**WHAT THE EXERCISE ASKS**
Go through the entries that follow and count every line with the string "resolution". Reply with the number only.

Dataset entries:
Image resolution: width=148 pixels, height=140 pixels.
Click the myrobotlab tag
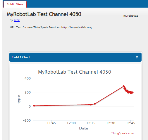131,16
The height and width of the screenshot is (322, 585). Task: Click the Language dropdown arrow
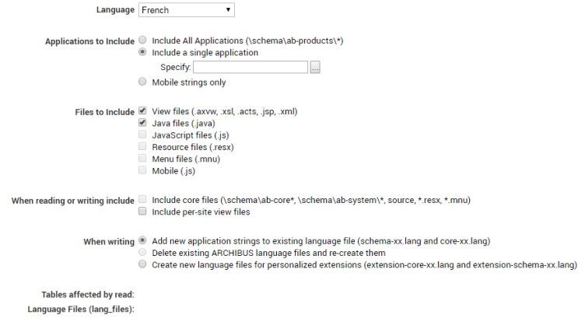click(227, 11)
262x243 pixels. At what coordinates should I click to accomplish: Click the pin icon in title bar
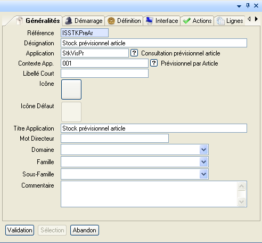coord(248,6)
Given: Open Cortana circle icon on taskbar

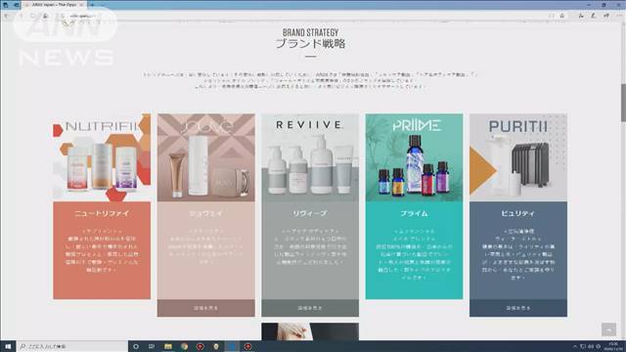Looking at the screenshot, I should click(x=136, y=346).
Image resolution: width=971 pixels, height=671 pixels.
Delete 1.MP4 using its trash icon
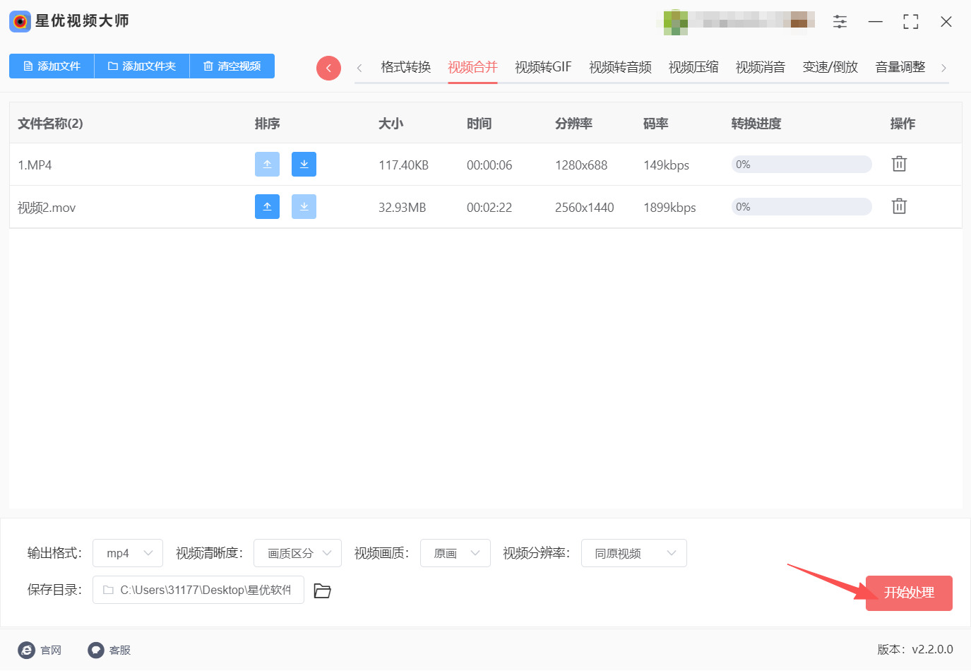(899, 164)
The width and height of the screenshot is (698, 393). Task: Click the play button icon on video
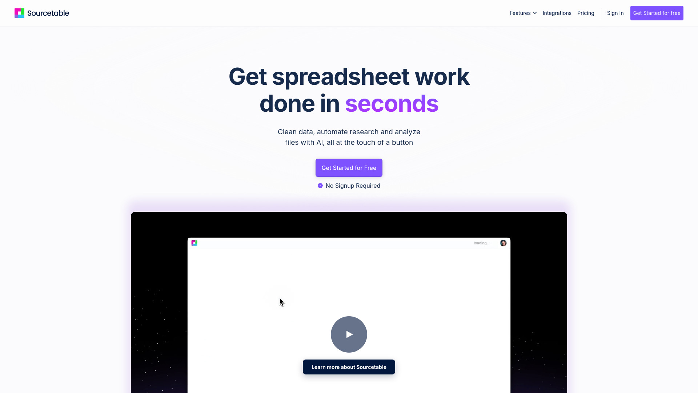[349, 334]
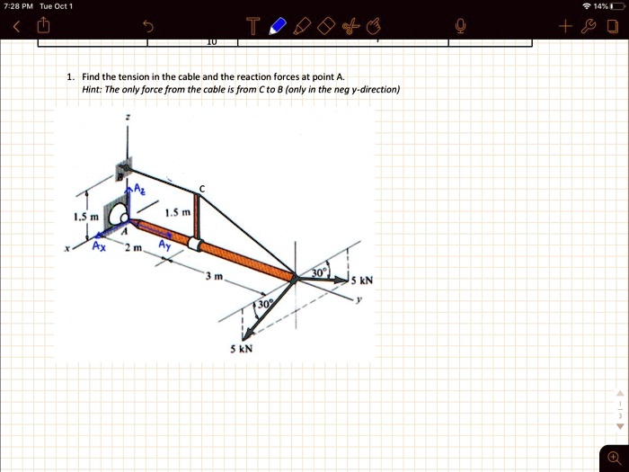Open the plus add-media menu
The image size is (629, 472).
click(565, 26)
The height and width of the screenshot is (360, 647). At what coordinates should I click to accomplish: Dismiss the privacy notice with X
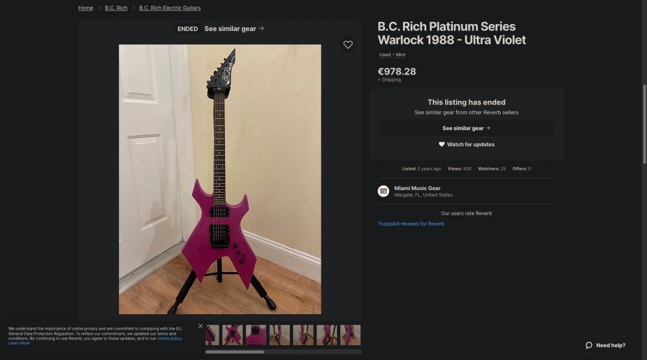click(201, 326)
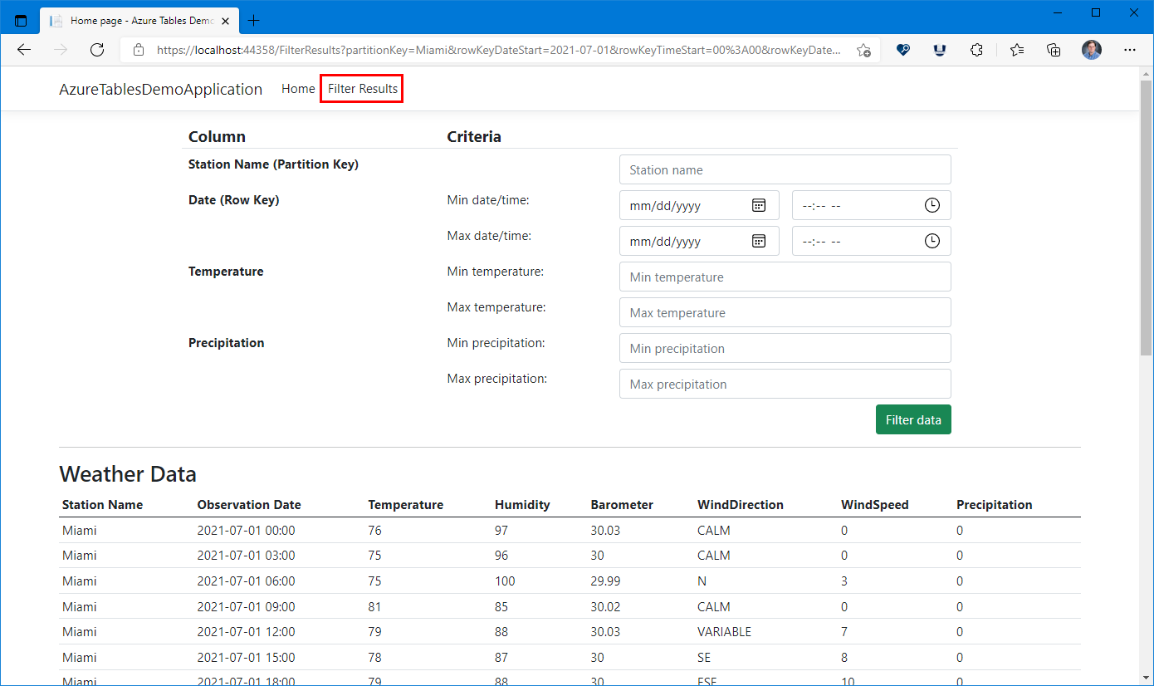This screenshot has width=1154, height=686.
Task: Refresh the browser page
Action: click(x=97, y=50)
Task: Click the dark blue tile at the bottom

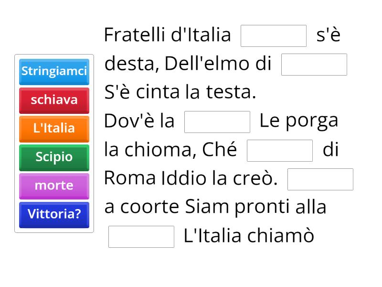Action: click(x=53, y=215)
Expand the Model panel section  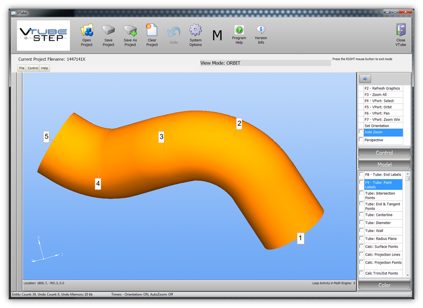[384, 165]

**RESPONSE**
2